- _WHAT YOU WILL DO_
Rewrite the records from the line containing "You are a GUI" through the end, changing "Load" to "Save" and keeping everything else the same. Leave the pictures out.

··· SUPPLIED RECORDS ···

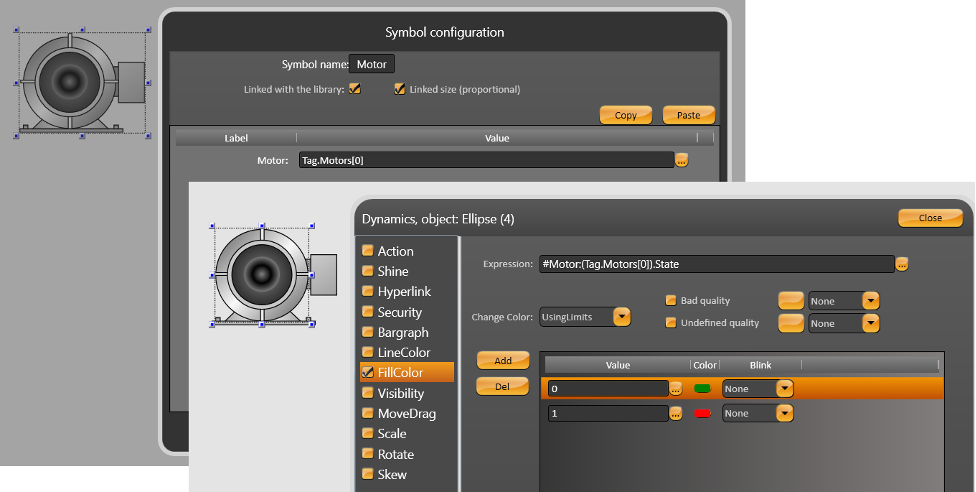The width and height of the screenshot is (976, 492).
Task: Open the value picker for row value 0
Action: point(676,388)
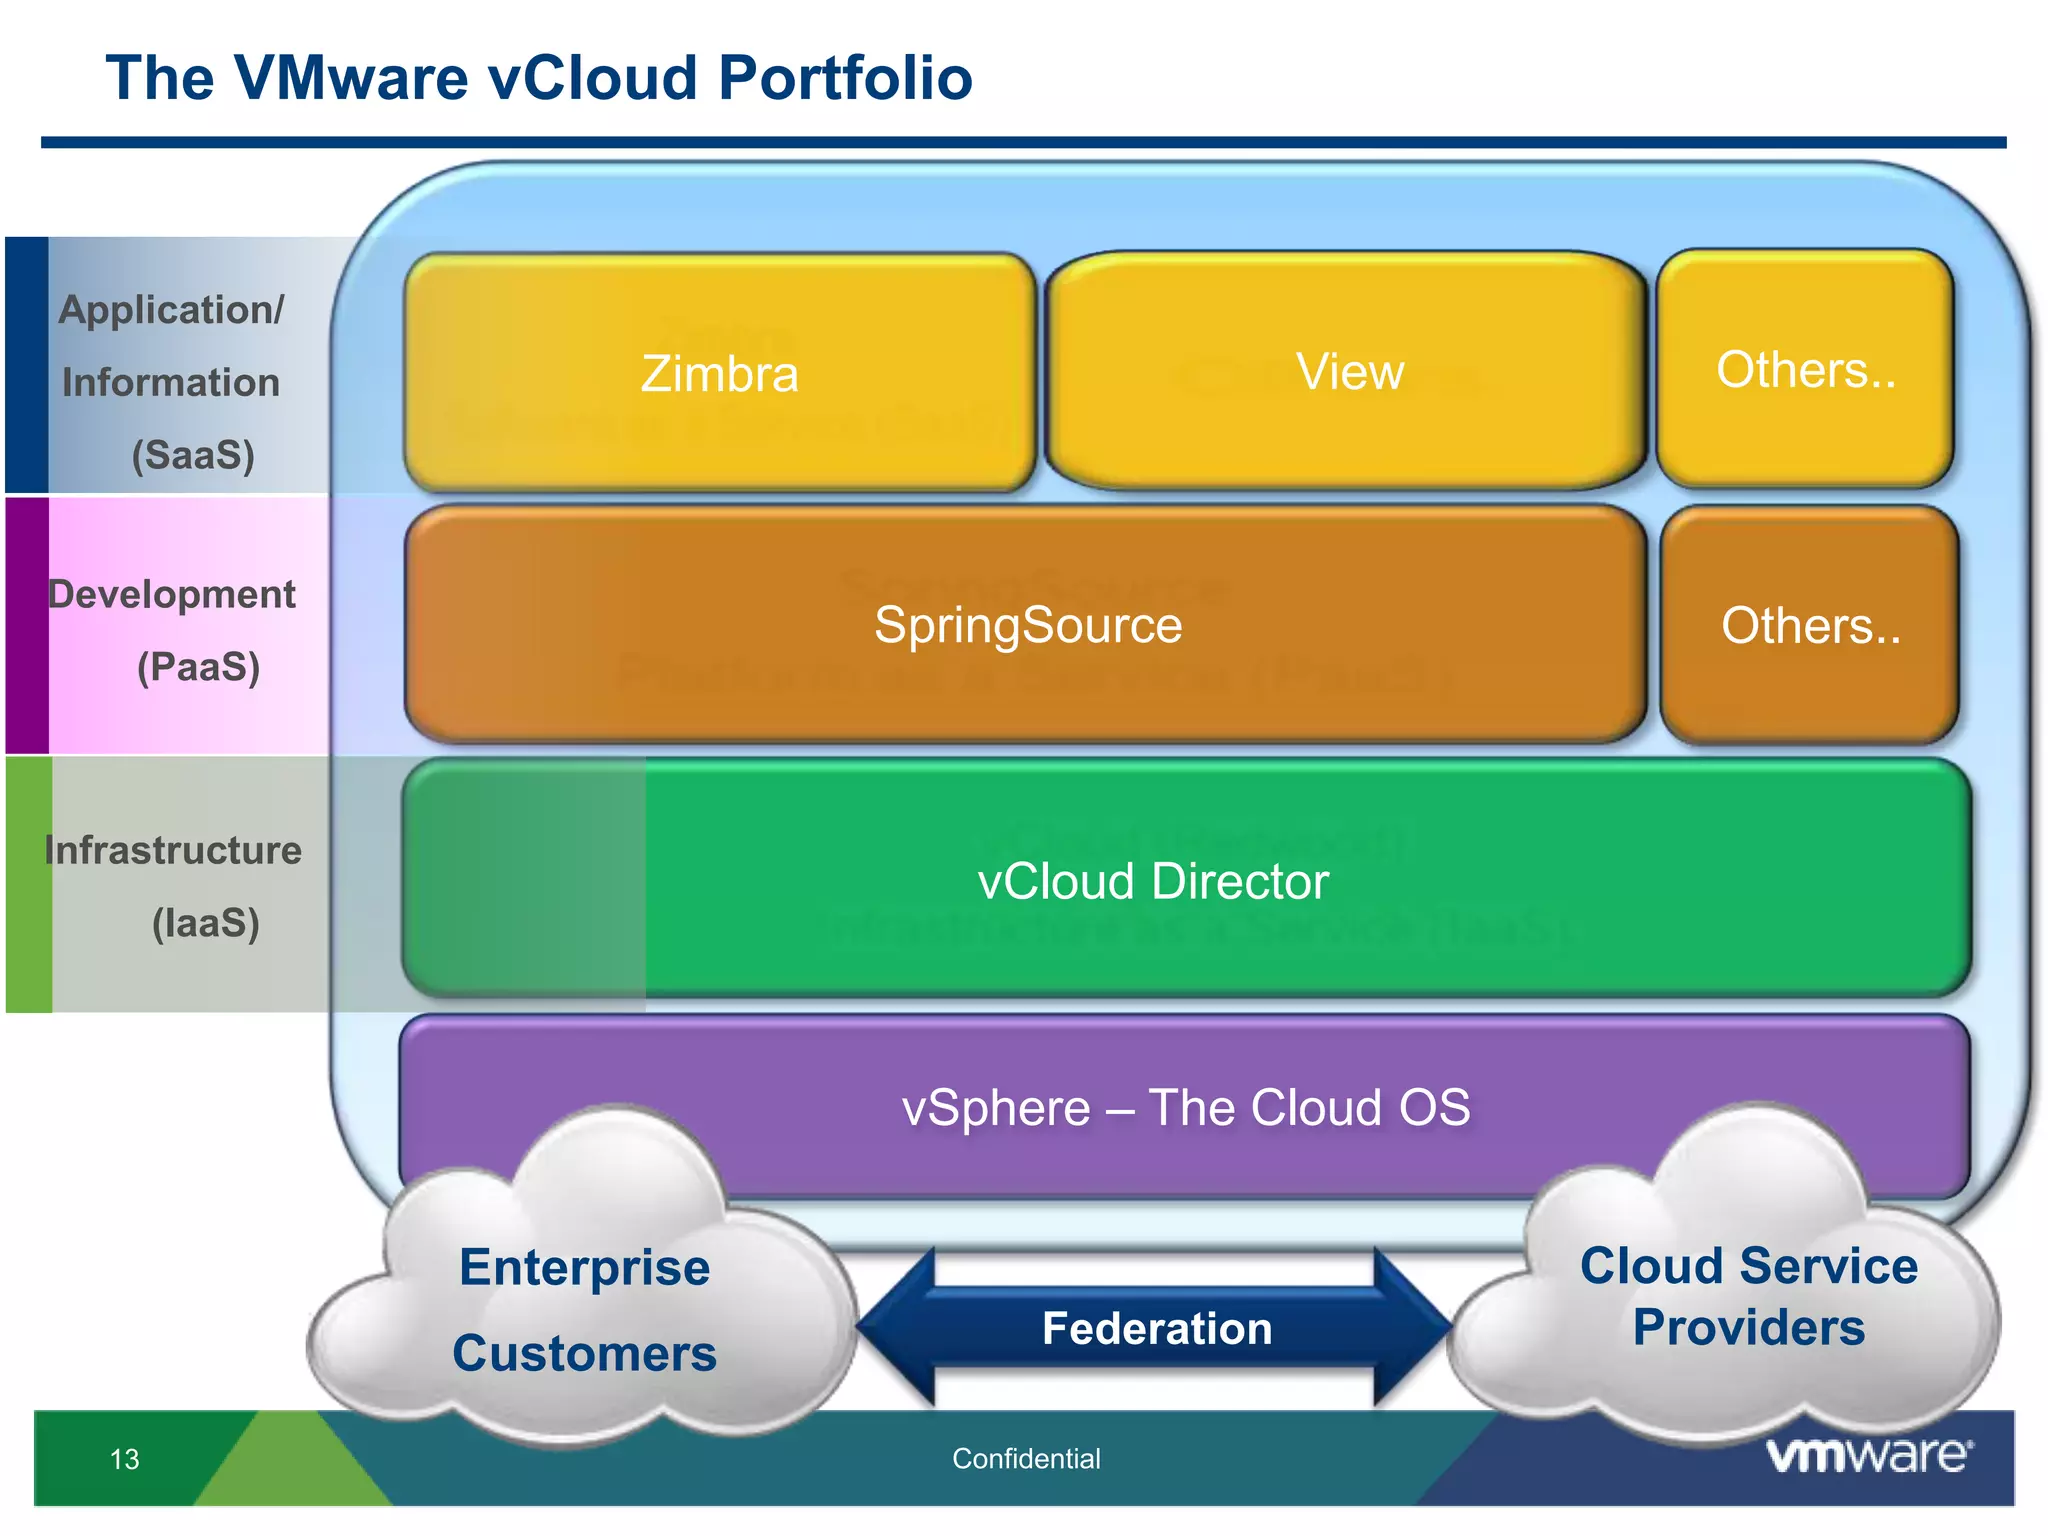The image size is (2048, 1536).
Task: Select the SpringSource orange block
Action: click(1027, 625)
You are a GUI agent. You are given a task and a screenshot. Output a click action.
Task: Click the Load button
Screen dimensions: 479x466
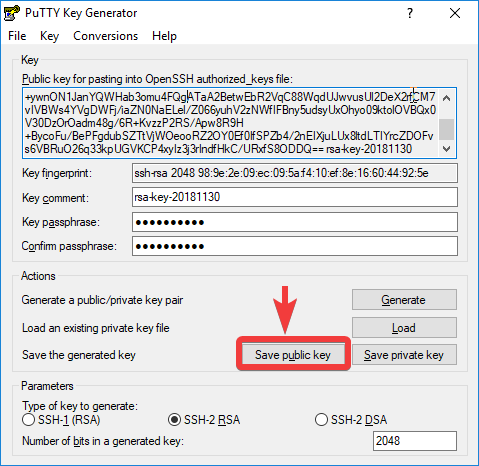tap(404, 328)
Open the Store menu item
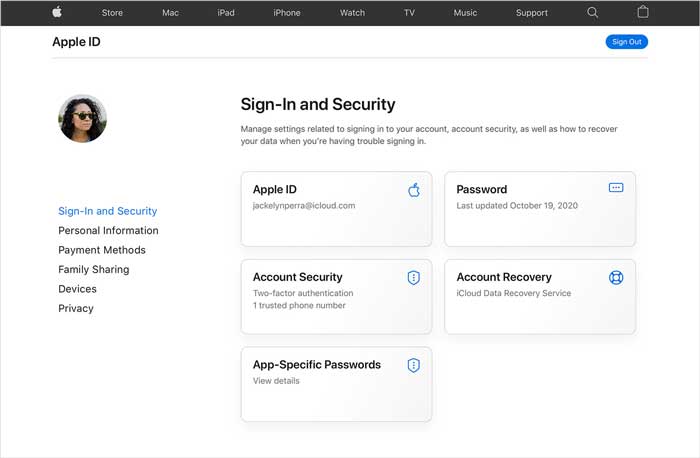The image size is (700, 458). click(x=112, y=13)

···

- _EXERCISE RESPONSE_
You are a GUI agent. You are given a task and a screenshot. Output a click action.
Task: Click the Save button
Screen dimensions: 479x466
tap(404, 328)
Open the Store menu item
The image size is (700, 458). click(x=112, y=13)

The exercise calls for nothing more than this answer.